What is required -> Return, without any changes, the rows from the one containing "This screenshot has height=276, width=538." through the one containing "click(132, 98)", including both of those rows.

Material for the task ->
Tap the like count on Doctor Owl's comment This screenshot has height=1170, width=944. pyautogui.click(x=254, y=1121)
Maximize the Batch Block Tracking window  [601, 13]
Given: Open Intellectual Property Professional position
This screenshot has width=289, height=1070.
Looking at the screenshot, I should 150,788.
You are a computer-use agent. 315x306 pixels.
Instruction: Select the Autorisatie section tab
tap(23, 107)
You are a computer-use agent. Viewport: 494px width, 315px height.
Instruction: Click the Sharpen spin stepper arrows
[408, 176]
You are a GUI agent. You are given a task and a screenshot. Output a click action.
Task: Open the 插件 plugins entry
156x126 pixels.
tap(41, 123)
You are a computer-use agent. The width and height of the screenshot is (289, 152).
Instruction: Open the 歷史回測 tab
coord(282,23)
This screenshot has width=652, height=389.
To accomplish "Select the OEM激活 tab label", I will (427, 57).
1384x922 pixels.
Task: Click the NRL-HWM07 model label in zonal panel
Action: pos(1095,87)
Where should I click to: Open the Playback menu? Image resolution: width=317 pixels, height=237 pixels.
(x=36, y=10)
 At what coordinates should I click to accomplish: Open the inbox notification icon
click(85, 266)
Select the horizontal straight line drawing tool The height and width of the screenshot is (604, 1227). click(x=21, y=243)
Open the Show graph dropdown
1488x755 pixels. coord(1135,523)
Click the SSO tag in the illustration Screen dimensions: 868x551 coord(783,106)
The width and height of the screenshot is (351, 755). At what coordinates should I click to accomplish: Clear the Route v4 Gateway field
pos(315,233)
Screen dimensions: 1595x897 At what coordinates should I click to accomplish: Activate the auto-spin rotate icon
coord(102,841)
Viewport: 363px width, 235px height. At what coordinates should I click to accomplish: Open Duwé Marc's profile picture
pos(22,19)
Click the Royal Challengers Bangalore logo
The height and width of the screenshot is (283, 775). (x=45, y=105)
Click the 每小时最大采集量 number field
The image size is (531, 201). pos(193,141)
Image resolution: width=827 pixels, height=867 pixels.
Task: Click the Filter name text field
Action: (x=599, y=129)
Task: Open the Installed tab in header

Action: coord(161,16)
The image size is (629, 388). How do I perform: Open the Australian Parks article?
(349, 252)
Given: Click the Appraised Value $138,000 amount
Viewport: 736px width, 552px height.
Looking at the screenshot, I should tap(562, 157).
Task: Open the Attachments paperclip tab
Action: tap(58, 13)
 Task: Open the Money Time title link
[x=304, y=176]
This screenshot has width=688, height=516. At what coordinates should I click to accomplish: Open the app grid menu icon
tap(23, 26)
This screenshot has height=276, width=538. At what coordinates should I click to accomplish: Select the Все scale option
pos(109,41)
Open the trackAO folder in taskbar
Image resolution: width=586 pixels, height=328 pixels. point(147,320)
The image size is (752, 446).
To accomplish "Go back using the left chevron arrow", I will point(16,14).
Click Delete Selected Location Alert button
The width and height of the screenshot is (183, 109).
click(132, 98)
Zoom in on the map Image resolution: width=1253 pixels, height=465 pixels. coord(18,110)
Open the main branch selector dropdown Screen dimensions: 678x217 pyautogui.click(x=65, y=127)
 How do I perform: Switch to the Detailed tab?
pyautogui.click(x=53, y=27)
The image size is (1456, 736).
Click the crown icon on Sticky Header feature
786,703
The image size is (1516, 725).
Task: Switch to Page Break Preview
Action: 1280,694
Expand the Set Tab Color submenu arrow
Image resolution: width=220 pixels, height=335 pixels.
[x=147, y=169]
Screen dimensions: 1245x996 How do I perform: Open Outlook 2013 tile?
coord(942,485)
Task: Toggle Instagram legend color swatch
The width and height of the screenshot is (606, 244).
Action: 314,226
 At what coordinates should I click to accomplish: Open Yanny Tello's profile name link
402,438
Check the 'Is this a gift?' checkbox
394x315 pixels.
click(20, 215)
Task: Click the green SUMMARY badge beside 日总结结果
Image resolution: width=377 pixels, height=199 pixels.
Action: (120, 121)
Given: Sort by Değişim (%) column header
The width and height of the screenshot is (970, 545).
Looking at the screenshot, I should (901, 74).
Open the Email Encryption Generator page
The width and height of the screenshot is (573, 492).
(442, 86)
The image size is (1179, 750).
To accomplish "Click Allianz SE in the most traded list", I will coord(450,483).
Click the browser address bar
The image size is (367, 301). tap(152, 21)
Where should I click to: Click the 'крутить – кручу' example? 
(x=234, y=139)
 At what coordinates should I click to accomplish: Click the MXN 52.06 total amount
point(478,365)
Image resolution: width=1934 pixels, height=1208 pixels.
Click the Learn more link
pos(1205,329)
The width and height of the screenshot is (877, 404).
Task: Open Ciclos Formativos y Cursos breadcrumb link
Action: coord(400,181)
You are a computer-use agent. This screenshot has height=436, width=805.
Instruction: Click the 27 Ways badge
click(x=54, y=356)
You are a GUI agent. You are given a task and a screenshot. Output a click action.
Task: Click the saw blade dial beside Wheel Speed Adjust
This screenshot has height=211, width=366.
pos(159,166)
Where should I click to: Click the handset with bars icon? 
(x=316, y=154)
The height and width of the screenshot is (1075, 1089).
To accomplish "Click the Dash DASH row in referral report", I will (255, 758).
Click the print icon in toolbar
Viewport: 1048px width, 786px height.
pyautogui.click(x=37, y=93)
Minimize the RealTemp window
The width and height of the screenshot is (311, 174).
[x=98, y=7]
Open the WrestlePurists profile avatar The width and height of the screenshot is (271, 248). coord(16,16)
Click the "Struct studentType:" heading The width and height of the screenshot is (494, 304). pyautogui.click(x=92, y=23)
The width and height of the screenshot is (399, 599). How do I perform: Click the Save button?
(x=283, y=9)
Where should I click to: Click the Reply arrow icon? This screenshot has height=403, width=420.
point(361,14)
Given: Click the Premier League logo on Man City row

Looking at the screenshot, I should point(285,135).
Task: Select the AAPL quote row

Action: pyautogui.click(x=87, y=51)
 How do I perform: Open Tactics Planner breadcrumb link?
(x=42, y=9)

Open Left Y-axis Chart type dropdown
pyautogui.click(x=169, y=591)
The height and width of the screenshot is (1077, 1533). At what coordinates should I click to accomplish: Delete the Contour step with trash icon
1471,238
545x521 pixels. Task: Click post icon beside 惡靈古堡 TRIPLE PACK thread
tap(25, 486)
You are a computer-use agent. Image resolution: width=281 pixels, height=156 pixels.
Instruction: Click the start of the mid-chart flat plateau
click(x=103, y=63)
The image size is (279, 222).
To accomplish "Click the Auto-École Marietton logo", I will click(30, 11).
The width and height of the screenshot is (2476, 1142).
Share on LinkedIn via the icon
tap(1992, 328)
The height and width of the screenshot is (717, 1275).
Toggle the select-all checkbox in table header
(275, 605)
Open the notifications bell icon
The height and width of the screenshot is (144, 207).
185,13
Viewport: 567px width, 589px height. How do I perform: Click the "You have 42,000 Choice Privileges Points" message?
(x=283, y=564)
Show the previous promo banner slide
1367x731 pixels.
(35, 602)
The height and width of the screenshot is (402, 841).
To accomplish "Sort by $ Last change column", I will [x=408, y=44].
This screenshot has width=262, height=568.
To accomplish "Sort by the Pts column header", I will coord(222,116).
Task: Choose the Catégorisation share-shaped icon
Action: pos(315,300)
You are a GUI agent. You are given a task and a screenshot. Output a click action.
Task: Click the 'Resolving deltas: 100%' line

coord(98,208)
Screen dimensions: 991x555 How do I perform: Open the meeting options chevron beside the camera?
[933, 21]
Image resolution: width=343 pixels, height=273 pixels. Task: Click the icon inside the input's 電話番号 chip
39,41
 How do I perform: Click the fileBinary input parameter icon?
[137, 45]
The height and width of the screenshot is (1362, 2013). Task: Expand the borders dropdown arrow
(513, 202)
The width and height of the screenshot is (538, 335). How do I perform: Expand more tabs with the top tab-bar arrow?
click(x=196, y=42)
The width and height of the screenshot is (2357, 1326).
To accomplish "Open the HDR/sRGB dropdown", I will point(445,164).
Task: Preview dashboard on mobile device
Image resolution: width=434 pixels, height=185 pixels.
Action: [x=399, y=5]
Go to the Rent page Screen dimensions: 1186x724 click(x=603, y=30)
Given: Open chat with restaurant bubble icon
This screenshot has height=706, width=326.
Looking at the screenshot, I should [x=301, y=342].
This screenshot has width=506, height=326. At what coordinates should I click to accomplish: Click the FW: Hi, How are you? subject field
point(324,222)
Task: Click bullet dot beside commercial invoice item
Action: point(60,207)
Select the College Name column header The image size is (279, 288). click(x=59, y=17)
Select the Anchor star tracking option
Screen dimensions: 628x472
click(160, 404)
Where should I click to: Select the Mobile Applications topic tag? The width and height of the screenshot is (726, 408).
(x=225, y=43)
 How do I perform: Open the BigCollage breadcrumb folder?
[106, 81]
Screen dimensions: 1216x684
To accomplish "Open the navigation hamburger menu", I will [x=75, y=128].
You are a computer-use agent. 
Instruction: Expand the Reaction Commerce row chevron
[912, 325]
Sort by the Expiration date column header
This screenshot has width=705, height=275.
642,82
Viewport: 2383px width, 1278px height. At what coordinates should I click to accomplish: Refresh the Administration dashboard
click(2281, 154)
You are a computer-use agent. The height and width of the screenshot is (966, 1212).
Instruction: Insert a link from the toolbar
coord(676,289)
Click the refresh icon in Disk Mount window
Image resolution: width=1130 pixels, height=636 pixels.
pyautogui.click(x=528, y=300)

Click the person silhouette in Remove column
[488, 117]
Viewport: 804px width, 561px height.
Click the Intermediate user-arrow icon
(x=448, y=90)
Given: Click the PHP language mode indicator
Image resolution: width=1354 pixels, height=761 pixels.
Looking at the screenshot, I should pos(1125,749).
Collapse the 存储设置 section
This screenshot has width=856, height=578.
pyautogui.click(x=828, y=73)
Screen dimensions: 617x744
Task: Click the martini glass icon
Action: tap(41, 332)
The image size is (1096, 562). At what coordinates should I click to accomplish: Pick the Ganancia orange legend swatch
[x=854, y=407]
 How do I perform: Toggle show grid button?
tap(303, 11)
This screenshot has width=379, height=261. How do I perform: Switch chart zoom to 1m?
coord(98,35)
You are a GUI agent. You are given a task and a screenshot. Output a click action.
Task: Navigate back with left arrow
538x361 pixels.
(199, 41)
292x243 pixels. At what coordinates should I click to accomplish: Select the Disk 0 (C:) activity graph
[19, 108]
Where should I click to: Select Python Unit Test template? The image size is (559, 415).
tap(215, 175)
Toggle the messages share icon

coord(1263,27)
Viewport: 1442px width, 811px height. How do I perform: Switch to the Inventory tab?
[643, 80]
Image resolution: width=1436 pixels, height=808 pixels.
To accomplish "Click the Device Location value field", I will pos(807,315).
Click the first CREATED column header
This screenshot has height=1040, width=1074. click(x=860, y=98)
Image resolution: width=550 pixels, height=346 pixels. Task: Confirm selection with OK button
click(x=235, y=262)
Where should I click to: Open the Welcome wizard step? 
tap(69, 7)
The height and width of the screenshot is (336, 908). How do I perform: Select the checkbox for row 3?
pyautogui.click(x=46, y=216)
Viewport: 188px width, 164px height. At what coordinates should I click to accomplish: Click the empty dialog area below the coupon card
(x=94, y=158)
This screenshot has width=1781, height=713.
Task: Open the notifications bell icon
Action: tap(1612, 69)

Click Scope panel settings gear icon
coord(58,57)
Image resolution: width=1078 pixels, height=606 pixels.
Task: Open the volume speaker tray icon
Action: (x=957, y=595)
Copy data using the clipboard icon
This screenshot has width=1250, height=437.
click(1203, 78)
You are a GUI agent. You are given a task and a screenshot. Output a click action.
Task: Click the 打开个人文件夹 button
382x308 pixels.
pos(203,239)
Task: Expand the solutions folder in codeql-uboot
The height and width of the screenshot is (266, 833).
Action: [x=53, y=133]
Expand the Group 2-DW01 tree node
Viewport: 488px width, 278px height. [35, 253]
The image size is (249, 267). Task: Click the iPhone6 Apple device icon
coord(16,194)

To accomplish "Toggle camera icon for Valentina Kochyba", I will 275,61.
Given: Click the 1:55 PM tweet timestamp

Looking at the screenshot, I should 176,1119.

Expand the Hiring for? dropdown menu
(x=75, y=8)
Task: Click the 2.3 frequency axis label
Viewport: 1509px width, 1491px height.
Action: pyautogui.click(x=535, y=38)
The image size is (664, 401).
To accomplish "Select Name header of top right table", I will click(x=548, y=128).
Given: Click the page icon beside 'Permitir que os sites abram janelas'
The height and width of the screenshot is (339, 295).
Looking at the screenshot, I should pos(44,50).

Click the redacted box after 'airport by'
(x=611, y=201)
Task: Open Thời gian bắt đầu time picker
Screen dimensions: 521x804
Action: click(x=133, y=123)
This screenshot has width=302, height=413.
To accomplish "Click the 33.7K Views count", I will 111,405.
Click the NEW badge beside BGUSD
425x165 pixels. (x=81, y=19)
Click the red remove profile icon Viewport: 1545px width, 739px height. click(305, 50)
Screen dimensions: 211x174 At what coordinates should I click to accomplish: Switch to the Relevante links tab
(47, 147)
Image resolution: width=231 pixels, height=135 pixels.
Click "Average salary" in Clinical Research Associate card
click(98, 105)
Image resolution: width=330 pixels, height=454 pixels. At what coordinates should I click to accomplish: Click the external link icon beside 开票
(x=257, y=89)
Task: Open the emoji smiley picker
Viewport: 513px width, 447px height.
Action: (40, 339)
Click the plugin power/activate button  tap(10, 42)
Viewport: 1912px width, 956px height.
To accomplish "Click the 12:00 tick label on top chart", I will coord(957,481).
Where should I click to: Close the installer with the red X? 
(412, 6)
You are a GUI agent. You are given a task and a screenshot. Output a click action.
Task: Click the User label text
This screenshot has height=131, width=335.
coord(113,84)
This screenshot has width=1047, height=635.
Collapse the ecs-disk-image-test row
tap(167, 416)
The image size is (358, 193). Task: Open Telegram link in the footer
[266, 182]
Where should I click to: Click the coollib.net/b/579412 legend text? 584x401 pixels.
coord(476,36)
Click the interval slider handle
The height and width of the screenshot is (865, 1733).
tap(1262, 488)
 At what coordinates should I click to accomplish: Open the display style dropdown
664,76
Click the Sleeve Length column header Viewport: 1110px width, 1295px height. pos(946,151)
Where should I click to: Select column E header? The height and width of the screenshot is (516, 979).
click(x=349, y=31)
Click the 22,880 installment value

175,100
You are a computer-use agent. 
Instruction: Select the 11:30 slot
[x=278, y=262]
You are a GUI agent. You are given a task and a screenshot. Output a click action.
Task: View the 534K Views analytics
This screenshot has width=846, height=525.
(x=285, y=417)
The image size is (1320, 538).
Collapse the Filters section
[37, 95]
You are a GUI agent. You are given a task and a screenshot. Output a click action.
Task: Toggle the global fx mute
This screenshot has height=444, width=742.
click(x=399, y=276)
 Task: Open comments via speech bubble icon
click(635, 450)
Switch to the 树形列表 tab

Task answer ->
This screenshot has height=276, width=538. At what coordinates should I click to accomplish: Select the Все scale option
pos(109,41)
Open the trackAO folder in taskbar
Image resolution: width=586 pixels, height=328 pixels. point(147,320)
The image size is (752, 446).
To accomplish "Go back using the left chevron arrow", I will point(16,14).
Click Delete Selected Location Alert button
The width and height of the screenshot is (183, 109).
click(132, 98)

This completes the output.